• Problem requirements:
Give the count of lines below that include the word "computer", and say nothing else.

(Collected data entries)
+++++

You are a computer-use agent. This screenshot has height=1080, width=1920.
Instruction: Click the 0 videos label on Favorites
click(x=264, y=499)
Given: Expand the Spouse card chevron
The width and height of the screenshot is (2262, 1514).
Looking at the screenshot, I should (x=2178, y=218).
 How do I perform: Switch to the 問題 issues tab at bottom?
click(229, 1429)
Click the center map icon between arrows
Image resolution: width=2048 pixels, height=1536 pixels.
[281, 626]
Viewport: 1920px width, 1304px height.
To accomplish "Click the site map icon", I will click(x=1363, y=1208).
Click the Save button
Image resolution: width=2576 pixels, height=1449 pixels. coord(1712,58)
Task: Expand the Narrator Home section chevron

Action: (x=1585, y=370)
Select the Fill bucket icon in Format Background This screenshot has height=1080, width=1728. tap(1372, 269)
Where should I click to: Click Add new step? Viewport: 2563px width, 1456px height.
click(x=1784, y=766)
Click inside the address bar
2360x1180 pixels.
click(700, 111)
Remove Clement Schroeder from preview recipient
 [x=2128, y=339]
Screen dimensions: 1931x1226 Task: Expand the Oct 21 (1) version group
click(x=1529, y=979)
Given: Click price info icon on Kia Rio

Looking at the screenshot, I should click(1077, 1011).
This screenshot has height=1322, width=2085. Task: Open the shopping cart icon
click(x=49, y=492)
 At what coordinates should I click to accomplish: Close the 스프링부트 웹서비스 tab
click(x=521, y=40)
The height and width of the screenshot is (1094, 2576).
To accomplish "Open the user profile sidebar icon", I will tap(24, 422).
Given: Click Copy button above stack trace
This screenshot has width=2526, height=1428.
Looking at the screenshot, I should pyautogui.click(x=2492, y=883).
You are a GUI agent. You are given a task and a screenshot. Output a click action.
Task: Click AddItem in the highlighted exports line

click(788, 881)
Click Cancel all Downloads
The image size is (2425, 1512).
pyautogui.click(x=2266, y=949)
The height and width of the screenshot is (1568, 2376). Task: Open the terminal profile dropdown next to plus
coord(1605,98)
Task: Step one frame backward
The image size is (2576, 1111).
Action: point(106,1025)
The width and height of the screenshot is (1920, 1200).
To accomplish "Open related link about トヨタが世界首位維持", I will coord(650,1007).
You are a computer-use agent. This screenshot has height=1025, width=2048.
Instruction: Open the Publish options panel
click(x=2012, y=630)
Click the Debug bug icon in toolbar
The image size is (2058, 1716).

+++++

• Task result:
2